Along with classroom experience, Pear Deck’s team can also boast about their entrepreneurial chops. Prior to this venture, Eynon-Lynch and two other co-founders developed an online gradebook that was acquired by Haiku Learning in 2013. (Haiku Learning, in turn, was bought by Powerschool in 2016.)
A basic version of Pear Deck, which allows teachers to create and share slide decks with limited functionalities, is available for free. Additional features that include a real-time dashboard that displays student’s responses, along with a “Takeaways” tool that lets teachers assign personalized homework assignments, are available through individual subscription plans that start at $99 per year. (Discounts are available for bulk and school-wide licenses.)

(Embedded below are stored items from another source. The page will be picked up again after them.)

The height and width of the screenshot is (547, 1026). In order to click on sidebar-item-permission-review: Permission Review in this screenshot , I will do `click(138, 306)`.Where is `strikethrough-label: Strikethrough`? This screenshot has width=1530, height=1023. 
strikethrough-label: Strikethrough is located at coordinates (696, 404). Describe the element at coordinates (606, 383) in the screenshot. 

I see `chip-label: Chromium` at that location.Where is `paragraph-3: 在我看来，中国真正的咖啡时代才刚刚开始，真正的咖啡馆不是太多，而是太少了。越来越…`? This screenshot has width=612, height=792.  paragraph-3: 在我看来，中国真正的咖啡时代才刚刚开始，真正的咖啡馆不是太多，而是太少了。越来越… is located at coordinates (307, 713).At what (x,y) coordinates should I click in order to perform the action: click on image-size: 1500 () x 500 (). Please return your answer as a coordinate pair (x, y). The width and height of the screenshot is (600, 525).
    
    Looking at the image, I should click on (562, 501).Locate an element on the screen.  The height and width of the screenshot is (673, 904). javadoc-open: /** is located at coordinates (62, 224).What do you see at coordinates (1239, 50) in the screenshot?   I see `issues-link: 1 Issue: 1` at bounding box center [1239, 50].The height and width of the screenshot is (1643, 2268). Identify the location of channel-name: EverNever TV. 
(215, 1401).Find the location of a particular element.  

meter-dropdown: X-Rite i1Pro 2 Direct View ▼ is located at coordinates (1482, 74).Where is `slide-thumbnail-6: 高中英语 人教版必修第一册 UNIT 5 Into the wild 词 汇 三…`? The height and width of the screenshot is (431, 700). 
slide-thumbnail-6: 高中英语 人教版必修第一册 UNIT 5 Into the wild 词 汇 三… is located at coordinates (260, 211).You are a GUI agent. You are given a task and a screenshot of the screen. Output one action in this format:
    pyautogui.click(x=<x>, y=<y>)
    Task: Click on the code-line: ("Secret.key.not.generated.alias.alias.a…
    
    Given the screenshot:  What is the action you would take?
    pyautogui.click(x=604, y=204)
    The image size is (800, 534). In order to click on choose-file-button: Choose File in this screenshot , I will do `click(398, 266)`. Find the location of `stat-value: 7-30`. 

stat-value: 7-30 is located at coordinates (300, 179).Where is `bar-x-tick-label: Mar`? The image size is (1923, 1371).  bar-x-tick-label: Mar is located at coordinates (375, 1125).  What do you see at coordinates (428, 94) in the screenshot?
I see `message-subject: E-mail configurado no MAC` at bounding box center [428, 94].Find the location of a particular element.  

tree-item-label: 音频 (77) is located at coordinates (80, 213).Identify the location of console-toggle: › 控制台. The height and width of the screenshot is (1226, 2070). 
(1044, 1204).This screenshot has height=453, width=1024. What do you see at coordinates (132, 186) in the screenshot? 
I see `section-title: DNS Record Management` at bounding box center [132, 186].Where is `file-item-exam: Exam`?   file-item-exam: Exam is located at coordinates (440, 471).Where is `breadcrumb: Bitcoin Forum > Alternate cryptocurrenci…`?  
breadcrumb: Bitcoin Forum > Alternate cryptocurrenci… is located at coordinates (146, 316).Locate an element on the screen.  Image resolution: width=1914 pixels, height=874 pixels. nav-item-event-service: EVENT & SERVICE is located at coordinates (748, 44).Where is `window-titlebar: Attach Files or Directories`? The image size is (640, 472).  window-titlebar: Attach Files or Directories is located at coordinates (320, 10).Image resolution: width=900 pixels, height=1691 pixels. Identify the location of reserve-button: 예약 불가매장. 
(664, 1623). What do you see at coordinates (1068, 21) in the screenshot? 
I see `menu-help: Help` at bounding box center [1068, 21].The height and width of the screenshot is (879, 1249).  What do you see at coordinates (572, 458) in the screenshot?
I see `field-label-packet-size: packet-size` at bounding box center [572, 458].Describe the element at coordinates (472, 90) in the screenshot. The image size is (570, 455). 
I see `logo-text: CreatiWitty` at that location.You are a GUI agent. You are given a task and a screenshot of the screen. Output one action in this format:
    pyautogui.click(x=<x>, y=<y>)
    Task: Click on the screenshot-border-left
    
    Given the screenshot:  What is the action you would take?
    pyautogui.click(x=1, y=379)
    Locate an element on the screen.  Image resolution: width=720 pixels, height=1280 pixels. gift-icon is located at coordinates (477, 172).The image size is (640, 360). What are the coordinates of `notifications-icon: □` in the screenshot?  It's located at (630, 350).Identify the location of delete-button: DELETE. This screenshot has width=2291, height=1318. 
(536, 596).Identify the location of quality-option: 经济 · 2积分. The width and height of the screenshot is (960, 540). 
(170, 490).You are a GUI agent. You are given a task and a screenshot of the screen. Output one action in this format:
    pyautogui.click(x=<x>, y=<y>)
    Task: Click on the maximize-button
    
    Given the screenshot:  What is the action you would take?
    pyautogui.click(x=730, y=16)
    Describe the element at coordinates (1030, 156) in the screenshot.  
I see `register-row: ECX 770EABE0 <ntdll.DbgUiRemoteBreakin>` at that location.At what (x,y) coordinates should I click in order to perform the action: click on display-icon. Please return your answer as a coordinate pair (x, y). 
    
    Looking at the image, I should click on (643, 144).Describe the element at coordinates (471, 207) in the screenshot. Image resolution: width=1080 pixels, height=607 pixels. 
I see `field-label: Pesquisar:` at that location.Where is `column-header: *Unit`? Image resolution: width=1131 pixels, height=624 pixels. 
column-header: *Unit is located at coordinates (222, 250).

The company claims “hundreds of thousands of users” across more than 40 states and 13 countries, according to co-founder and President Anthony Showalter. He adds that revenue tripled year over year, although he kept mum on further financial specifics.
The company is hardly the only ones attempting to jazz up K-12 classrooms with interactive digital content. Eynon-Lynch says PearDeck sometimes draws comparison to Nearpod, which provides similar offerings (and also raised a hearty round of venture funding earlier this month).
The funding will support the company’s efforts to refine its product and expand its team, which currently numbers 15 employees. As part of the deal, Growth Street Partners’ co-founder, Stephen Wolfe, and Victoria Fram, co-founder and Managing Director of Village Capital, will get seats on Pear Deck’s Board of Directors.
That Pear Deck’s founding team includes former teachers with startup experience piqued the interest of Growth Street Partners, a newly launched growth equity firm, Wolfe tells EdSurge. “We’re also excited about riding the one-device-to-one-student wave and, more specifically, the adoption of G Suite and Google Classroom” in districts across the country, he adds.